Collected data
______
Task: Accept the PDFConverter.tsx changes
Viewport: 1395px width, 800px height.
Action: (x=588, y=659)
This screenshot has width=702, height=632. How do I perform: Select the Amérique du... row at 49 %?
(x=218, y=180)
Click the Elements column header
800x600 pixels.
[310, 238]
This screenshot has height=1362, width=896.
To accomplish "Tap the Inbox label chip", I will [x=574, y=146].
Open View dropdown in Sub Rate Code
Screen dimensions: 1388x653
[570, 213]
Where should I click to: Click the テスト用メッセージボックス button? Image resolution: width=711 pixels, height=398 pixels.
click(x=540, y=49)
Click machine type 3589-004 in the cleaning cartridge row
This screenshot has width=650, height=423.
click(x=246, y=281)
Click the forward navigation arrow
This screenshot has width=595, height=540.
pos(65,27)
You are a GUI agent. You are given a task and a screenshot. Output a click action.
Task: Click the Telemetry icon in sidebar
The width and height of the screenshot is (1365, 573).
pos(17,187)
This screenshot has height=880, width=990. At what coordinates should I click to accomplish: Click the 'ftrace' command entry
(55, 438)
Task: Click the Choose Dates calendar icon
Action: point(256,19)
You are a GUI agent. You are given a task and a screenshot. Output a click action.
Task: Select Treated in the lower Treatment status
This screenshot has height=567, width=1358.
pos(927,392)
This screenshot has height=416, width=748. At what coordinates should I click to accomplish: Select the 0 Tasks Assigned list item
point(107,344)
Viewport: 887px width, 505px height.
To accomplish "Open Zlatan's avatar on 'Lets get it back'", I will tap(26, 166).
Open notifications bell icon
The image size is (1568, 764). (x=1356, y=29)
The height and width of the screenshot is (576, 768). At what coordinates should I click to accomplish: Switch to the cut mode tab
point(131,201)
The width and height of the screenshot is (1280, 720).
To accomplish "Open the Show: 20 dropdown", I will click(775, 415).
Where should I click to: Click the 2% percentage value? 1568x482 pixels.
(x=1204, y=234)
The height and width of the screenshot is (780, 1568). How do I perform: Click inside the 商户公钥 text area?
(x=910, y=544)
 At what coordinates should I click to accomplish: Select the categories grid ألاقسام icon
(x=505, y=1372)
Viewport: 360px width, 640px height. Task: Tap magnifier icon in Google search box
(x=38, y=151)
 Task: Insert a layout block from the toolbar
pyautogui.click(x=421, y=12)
______
Transcribe nothing except the lines from the one with "This screenshot has height=880, width=990." through the end of the data above, each exactly as it appears.

This screenshot has height=880, width=990. At what coordinates should I click to accomplish: Click the 'ftrace' command entry
(55, 438)
Task: Click the Choose Dates calendar icon
Action: point(256,19)
You are a GUI agent. You are given a task and a screenshot. Output a click action.
Task: Select Treated in the lower Treatment status
This screenshot has height=567, width=1358.
pos(927,392)
This screenshot has height=416, width=748. At what coordinates should I click to accomplish: Select the 0 Tasks Assigned list item
point(107,344)
Viewport: 887px width, 505px height.
To accomplish "Open Zlatan's avatar on 'Lets get it back'", I will tap(26, 166).
Open notifications bell icon
The image size is (1568, 764). (x=1356, y=29)
The height and width of the screenshot is (576, 768). At what coordinates should I click to accomplish: Switch to the cut mode tab
point(131,201)
The width and height of the screenshot is (1280, 720).
To accomplish "Open the Show: 20 dropdown", I will click(775, 415).
Where should I click to: Click the 2% percentage value? 1568x482 pixels.
(x=1204, y=234)
The height and width of the screenshot is (780, 1568). How do I perform: Click inside the 商户公钥 text area?
(x=910, y=544)
 At what coordinates should I click to accomplish: Select the categories grid ألاقسام icon
(x=505, y=1372)
Viewport: 360px width, 640px height. Task: Tap magnifier icon in Google search box
(x=38, y=151)
 Task: Insert a layout block from the toolbar
pyautogui.click(x=421, y=12)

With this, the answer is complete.